Genus of flowering plant

Plutarchia is a genus of flowering plants belonging to the family Ericaceae.

It is native to Colombia and Ecuador.

The genus name of Plutarchia is in honour of Plutarch (c. 45 – c. 125), a Greek Middle Platonist philosopher, historian, biographer, essayist, and priest at the Temple of Apollo in Delphi.
It was first described and published in Bull. Torrey Bot.
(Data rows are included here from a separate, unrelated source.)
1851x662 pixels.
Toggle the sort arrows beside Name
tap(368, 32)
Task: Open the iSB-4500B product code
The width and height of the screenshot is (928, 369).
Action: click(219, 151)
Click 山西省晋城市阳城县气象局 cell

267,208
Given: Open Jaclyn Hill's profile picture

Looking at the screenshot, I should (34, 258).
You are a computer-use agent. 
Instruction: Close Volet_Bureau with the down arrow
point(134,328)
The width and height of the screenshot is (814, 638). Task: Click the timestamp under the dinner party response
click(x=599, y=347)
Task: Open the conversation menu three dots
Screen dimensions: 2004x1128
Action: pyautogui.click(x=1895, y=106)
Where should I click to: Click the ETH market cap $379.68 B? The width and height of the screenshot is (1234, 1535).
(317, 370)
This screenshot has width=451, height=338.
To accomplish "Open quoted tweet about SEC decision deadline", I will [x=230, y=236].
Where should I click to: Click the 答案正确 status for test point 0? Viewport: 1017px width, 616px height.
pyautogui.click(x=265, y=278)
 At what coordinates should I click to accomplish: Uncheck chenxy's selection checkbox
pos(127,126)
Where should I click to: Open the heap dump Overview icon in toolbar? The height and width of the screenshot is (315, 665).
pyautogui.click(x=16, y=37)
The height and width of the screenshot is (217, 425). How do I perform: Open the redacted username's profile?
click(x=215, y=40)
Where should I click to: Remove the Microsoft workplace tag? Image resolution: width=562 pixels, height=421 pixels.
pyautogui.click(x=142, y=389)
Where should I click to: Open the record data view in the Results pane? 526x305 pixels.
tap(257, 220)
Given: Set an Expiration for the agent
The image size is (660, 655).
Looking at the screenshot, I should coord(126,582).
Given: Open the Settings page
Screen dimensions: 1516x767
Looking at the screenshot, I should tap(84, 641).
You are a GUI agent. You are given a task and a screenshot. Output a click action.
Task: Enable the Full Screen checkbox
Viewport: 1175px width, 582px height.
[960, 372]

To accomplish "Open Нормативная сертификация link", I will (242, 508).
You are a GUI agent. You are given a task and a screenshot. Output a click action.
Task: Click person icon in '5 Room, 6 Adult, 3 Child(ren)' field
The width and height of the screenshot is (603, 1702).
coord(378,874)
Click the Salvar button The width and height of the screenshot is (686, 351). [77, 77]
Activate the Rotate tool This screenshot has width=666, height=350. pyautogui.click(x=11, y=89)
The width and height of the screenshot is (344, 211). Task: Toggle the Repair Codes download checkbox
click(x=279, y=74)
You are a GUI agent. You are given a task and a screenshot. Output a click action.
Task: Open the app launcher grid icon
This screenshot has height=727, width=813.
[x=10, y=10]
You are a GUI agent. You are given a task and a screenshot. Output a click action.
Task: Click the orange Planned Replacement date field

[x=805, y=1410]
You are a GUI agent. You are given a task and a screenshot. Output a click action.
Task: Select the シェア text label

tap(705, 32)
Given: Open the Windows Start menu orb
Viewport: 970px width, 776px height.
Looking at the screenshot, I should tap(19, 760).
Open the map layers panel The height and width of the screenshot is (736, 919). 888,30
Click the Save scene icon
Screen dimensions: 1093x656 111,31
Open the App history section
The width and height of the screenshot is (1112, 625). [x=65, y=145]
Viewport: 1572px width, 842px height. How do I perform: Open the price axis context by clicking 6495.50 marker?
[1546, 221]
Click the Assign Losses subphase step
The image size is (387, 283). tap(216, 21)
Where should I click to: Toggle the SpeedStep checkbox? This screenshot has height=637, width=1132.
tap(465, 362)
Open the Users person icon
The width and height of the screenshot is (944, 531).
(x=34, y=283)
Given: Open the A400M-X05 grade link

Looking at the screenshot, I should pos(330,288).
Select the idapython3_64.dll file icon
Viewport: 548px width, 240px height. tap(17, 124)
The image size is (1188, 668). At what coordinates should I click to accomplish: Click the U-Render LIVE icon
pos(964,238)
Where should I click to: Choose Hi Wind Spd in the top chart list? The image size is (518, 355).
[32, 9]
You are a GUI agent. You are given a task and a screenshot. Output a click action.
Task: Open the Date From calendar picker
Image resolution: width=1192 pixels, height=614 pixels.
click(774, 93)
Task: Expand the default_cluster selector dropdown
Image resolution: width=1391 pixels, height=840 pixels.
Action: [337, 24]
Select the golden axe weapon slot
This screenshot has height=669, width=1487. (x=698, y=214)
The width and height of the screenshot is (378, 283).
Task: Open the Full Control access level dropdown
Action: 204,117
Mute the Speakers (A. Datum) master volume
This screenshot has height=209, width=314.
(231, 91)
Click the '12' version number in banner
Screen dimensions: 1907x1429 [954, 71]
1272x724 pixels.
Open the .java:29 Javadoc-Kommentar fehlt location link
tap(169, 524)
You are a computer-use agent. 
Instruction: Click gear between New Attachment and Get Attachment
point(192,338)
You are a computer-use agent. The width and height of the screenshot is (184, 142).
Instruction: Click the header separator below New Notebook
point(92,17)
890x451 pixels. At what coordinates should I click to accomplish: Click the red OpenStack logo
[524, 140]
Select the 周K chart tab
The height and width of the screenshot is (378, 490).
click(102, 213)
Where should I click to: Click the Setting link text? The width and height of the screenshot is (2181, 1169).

Club Vol.63 on page 311 in 1936.

==Known species==
According to Kew:
- Plutarchia angulata A.C.Sm.
- Plutarchia coronaria (Hook.f.) A.C.Sm.
- Plutarchia dasyphylla A.C.Sm.
- Plutarchia dichogama (Cuatrec.) Sleumer
- Plutarchia dolos N.R.Salinas, M.F.González, E.Hern.-A. & Betancur
- Plutarchia ecuadorensis Luteyn
- Plutarchia guascensis (Cuatrec.) A.C.Sm.
- Plutarchia minor A.C.Sm.
- Plutarchia miranda A.C.Sm.
- Plutarchia monantha A.C.Sm.
- Plutarchia pubiflora (Wedd.) A.C.Sm.
- Plutarchia rigida (Benth.) A.C.Sm.